0

I'm trying to read data from ScyllaDB and want to remove \n and \r character from a column. The problem is that these characters are stored as string in the column of a table being read and I need to use REGEX_REPLACE as I'm using Spark SQL for this. The regex pattern don't seem to work which work in MySQL. The string becomes blank but doesn't remove the characters. Below is the snippet of the query being used in Spark SQL. Help appreciated.
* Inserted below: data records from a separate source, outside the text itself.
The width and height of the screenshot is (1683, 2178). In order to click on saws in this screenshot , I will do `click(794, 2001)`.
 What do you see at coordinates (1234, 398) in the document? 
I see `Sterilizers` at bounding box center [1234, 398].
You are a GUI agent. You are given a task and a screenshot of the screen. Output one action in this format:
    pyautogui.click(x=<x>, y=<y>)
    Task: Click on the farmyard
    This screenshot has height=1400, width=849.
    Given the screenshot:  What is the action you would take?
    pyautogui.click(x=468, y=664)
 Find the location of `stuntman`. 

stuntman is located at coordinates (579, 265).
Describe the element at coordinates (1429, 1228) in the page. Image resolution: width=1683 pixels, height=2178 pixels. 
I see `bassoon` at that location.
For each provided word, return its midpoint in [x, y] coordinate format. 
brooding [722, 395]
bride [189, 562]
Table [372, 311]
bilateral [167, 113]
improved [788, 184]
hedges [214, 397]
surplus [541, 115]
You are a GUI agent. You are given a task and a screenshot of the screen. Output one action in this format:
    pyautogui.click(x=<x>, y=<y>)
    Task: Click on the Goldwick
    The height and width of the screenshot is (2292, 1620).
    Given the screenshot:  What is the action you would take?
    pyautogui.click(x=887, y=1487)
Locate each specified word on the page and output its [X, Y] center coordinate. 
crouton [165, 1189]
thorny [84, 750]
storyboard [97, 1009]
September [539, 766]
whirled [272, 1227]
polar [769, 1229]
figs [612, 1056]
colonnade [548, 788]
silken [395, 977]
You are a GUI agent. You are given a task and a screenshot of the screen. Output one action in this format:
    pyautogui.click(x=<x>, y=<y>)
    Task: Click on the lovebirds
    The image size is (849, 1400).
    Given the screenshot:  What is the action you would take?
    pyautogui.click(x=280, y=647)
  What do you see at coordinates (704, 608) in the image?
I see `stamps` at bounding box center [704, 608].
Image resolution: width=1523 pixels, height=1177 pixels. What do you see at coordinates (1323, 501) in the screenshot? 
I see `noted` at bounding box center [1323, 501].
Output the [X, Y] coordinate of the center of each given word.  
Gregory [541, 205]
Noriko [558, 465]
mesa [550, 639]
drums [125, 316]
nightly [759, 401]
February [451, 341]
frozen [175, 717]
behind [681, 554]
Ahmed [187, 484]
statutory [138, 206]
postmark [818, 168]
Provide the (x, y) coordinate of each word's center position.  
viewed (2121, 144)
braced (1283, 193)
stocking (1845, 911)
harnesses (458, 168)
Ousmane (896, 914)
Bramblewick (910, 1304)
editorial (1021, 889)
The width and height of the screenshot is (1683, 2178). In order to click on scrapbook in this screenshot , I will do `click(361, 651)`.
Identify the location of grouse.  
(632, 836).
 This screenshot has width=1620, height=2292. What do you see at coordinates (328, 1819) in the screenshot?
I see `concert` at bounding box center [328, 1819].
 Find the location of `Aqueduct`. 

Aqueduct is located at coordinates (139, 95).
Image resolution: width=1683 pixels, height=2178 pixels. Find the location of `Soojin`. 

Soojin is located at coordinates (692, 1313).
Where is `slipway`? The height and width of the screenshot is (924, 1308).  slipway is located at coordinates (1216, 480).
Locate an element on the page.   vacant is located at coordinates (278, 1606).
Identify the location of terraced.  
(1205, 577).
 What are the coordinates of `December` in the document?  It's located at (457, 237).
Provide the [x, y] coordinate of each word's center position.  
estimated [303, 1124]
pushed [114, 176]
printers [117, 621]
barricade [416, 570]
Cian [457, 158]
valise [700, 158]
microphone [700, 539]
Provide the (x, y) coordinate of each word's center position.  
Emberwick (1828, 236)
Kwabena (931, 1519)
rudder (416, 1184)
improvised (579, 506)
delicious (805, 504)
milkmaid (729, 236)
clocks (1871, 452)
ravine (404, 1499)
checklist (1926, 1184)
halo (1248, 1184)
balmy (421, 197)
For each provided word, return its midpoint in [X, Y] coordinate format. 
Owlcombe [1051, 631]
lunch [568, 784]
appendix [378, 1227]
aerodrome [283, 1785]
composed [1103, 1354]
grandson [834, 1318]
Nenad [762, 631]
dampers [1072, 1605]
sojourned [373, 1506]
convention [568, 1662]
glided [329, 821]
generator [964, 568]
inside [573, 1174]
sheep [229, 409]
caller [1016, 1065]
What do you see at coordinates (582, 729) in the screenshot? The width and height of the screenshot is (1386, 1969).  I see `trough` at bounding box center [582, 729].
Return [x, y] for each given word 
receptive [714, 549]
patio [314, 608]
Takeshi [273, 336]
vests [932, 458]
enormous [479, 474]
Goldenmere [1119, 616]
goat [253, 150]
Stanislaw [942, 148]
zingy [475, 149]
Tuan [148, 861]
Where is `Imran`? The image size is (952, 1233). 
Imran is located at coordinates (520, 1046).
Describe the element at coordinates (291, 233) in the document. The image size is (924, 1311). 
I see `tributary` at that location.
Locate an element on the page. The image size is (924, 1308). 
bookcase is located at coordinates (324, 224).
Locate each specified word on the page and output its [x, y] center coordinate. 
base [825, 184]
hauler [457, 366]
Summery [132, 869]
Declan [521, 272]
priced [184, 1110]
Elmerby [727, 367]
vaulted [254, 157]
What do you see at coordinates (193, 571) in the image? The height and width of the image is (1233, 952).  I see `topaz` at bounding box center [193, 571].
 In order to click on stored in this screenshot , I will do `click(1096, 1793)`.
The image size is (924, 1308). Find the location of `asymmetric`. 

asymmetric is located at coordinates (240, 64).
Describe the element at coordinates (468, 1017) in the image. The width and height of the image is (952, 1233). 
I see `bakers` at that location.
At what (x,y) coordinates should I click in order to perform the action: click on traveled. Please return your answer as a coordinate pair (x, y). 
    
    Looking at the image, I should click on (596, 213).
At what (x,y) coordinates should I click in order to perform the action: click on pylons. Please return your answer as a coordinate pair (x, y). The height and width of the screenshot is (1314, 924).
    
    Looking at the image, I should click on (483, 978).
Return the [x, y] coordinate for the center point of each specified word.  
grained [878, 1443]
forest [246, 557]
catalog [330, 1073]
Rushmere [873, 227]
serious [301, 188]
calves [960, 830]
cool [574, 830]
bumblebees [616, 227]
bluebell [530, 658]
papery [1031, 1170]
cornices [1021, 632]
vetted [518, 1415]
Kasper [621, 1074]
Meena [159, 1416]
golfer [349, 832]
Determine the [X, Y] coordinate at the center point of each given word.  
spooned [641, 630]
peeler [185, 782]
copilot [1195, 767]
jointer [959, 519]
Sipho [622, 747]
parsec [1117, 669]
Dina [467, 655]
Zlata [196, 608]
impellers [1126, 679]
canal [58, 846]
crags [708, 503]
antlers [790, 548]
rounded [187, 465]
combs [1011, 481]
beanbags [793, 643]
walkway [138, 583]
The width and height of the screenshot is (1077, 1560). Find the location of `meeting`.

The following string is present in the message column: 'hello\nworld\r'

The expected output is 'hello world'

df=spark.sql("select  REGEXP_REPLACE(message,'\n|\r|\r\n',' ') as replaced_message from delivery_sms")
ash
  • 1
  • 4
  • 1
    If you are literally trying to replace the string `\n` or `\r`, you need to escape the slash - `regexp_replace(message, '\\n|\\r, ' ')` – Andrew Jul 28 '22 at 14:05
  • @Andrew , It is not working in case of pyspark sql but it works in mysql query. Can you please suggest any other way (another function) which I can apply that will be helpful – ash Jul 29 '22 at 10:40
  • Also I have referred link https://stackoverflow.com/questions/56371701/pyspark-replace-string-from-column-based-on-pattern-from-another-column I tried with dataframe which I have read from scyllaDB but it is not working with that dataframe . But when I tried same example as it is given in link it works. If you can please let me know what would be the reason – ash Jul 29 '22 at 11:32
  • Hrm, that's odd. I can't make it work in spark sql either. You can do it using regexp_replace and withColumn on the data frame though. You have to use 4 slashes for each - `df.withColumn("test",regexp_replace("_c0","\\\\n|\\\\r"," ")).show()`. – Andrew Jul 29 '22 at 18:19

2 Answers2

0

Thanks Andrew's for the answer.

The following worked for me:

df.withColumn("test",regexp_replace("_c0","\\\\n|\\\\r"," ")).show()
ash
  • 1
  • 4
  • Welcome to SO. The answer is very brief and can be improved by providing more details. It will help others understand. Please read https://stackoverflow.com/help/how-to-answer. – Azhar Khan Aug 08 '22 at 04:30
0

If anybody is looking for a modern solution to this problem:

df.select(
    F.translate(F.col("test"), "\n\t", " " * len("\n\t")).alias("test")
)
ciurlaro
  • 742
  • 10
  • 22